O que as pessoas dizem depende muito do estágio do sono em que se encontram. Barrett descreve uma progressão gradual durante os quatro estágios do sono não REM que vai desde sons murmurados e palavras simples no sono mais profundo do estágio quatro, até frases simples em estágio três e, finalmente, frases completas que começam no estágio dois.
Mas a mágica acontece durante o sono REM. “No REM, você ouve tudo o que pode imaginar”, diz Barrett. Ela costuma ouvir gravações de pessoas que falam durante o sono fazendo monólogos ou parecendo ter uma conversa com alguém (e esperando o tempo apropriado para a outra pessoa responder). Mais raramente, as pessoas até falam durante o sono dos dois lados de uma conversa. “Eles contam piadas, riem, choram, cantam - quase qualquer tipo de verbalização que você possa fazer quando acordado, eles o fazem”, diz Barrett, mas acrescenta que geralmente o discurso não é tão lógico quanto o que alguém diria enquanto acordado.
No entanto, mesmo que o conteúdo da conversa durante o sono pareça absurdo, ainda está gramaticalmente correto. Em um dos únicos estudos recentes que examinaram as características lingüísticas, os pesquisadores analisaram a linguagem de 232 falantes do sono franceses e descobriram que as sentenças correspondiam à complexidade da vigília e seguiam regras gramaticais.
Em termos do que as pessoas disseram, o estudo mostrou que a palavra mais popular durante o sono era “não” ou sua variação. Palavrões eram outra escolha popular, aparecendo com muito mais frequência à noite do que durante o dia. E o abuso verbal em geral, como insultos e condenações, era surpreendentemente comum - superando em muito a linguagem educada.
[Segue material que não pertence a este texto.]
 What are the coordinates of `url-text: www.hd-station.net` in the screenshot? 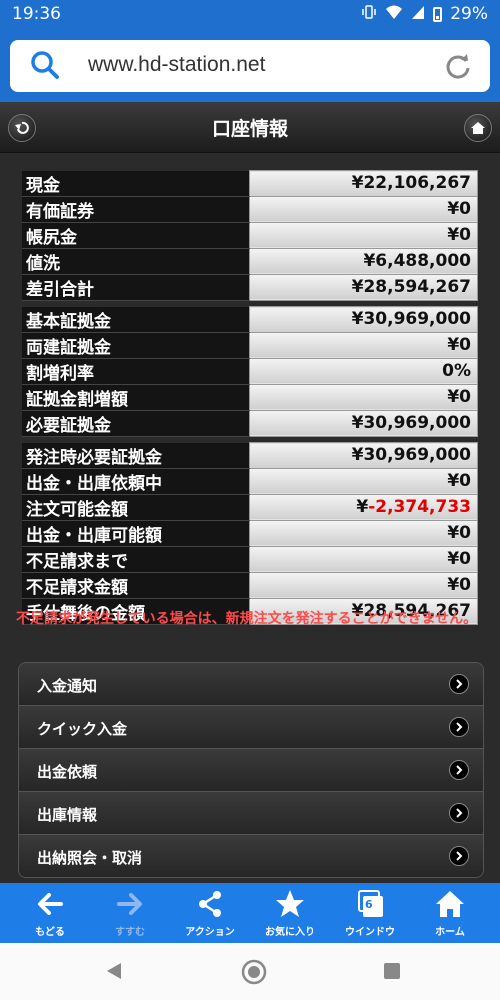 It's located at (176, 65).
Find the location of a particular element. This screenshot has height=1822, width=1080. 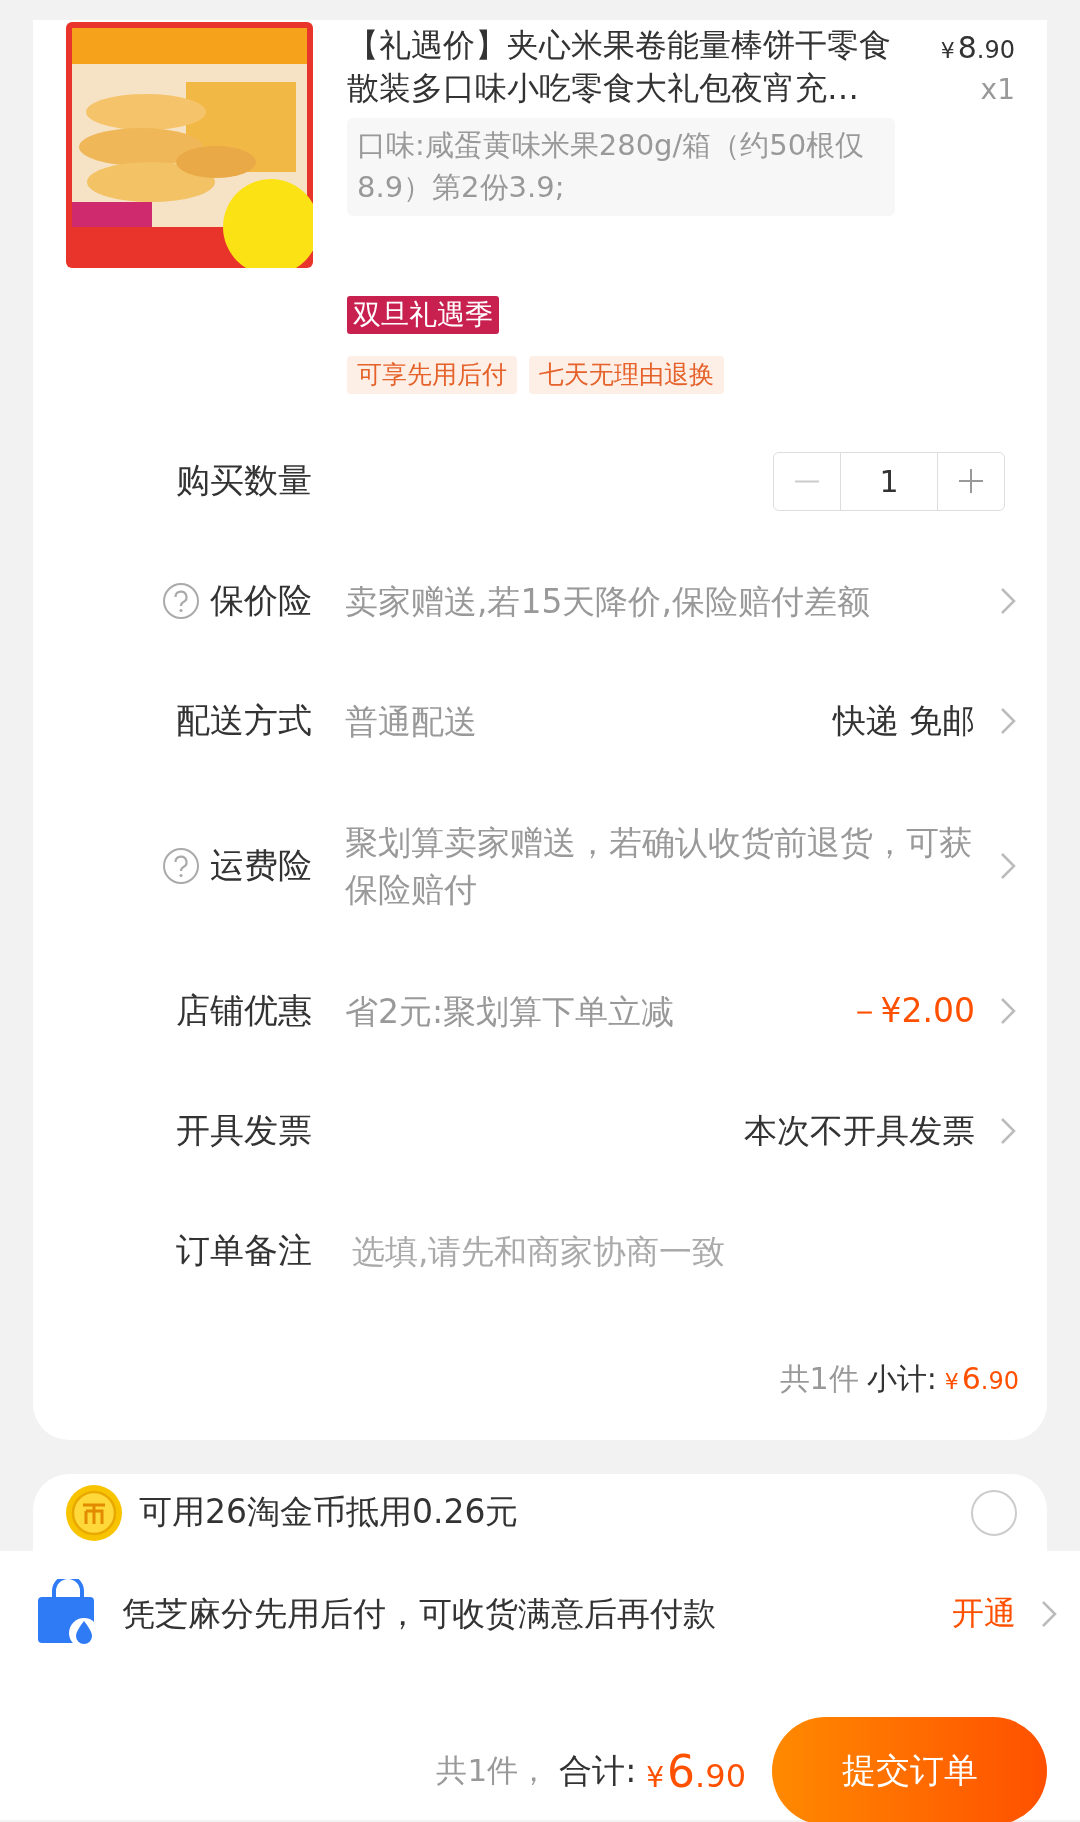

Os autores sugeriram que a grande quantidade de conteúdo negativo na fala durante o sono pode refletir o conteúdo mental negativo dos sonhos no cérebro adormecido.
Mas a relação entre falar durante o sono e sonhos não é clara.
Na década de 1970, estudos encontraram uma relação entre o que as pessoas diziam em voz alta e o que se lembravam de seus sonhos na maior parte do tempo, mas nem sempre de maneiras óbvias.
“É como se a parte que eles estão lembrando e a parte que eles falaram em voz alta não pareçam exatamente iguais”, diz Barrett. “Geralmente há algum relacionamento, mas é muito mais frouxo do que você pode supor.”
Tudo o que você disser não pode ser usado contra você
Embora os sonhadores não possam descartar totalmente a possibilidade de dizer coisas constrangedoras, a boa notícia é que isso não pode ser usado contra eles em um tribunal. Mark Pressman, que passou quarenta anos como pesquisador clínico do sono e agora trabalha principalmente como especialista forense do sono, diz que falar dormindo foi permitido ocasionalmente como evidência no passado, mas recentemente foi rejeitado no tribunal. E é assim que deve ser, observa Pressman, porque a ciência mostra que falar dormindo não está à altura das regras federais de evidências. “Torna-se uma espécie de evidência de boato que não é admissível no tribunal”, diz ele.
Em 2018, Pressman foi coautor de um artigo criticando o uso de visões desatualizadas e não comprovadas cientificamente sobre a fala durante o sono em processos judiciais. Mas, do ponto de vista científico, mesmo os estudos mais atualizados sobre a fala durante o sono estão envelhecendo - a maioria dos trabalhos foi publicada antes da década de 1980. Barrett e outros estão trabalhando lentamente para mudar isso com mais estudos. Nesse ínterim, pode-se dizer que uma nova fronteira surgiu: o sono falando com os nossos olhos , onde os sonhadores lúcidos respondem às perguntas usando apenas os movimentos dos olhos.